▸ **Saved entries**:
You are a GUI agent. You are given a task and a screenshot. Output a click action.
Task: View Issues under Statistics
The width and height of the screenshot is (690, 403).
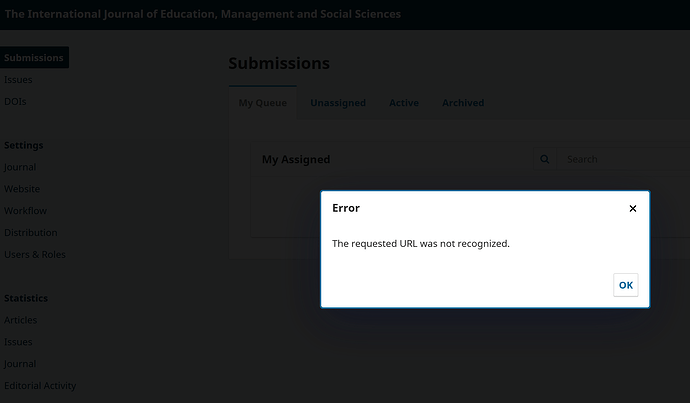click(x=18, y=342)
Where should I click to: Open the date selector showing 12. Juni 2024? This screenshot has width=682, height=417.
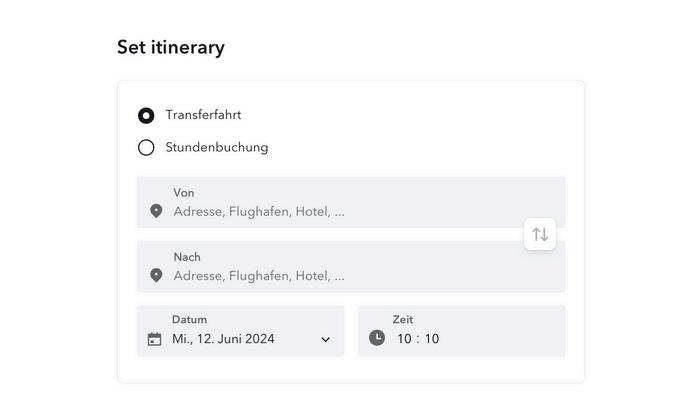[223, 339]
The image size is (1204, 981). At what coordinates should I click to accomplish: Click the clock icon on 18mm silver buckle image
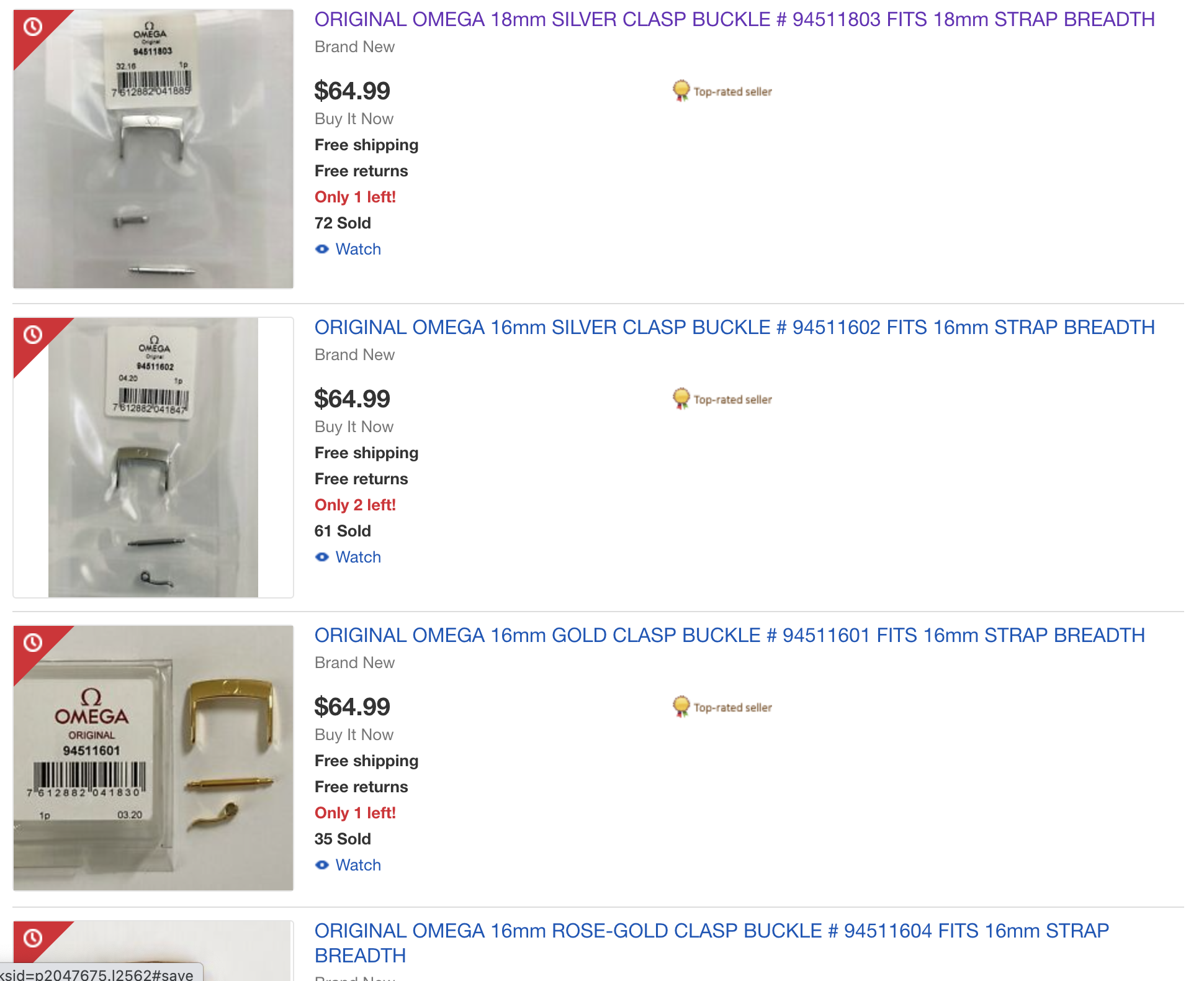33,27
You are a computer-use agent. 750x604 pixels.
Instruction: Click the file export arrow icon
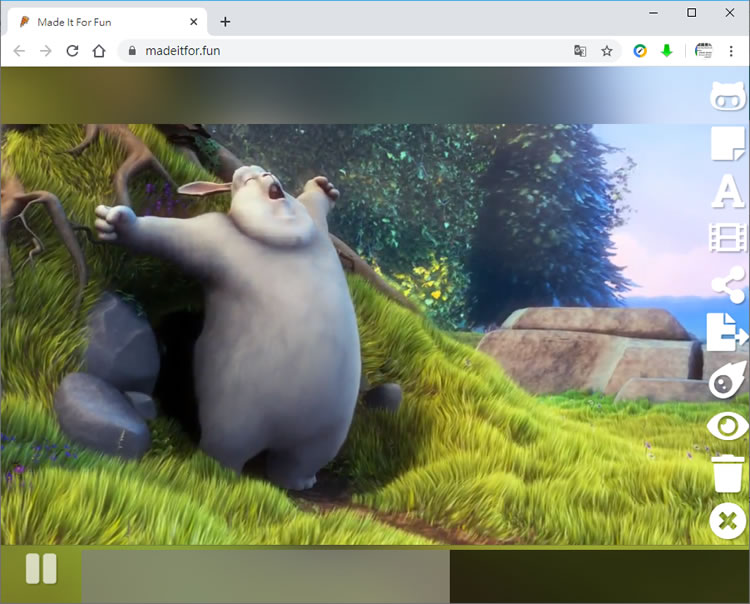[x=727, y=331]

▸ **PROBLEM DETAILS**: Each record above is to be copied exactly. Drop the pictures.

▸ **ANSWER TO THIS TASK**:
You are a GUI agent. You are given a task and a screenshot. Output a click action.
Task: View Issues under Statistics
The width and height of the screenshot is (690, 403).
click(x=18, y=342)
Where should I click to: Open the date selector showing 12. Juni 2024? This screenshot has width=682, height=417.
[223, 339]
The image size is (1204, 981). At what coordinates should I click to accomplish: Click the clock icon on 18mm silver buckle image
33,27
You are a computer-use agent. 750x604 pixels.
Instruction: Click the file export arrow icon
[x=727, y=331]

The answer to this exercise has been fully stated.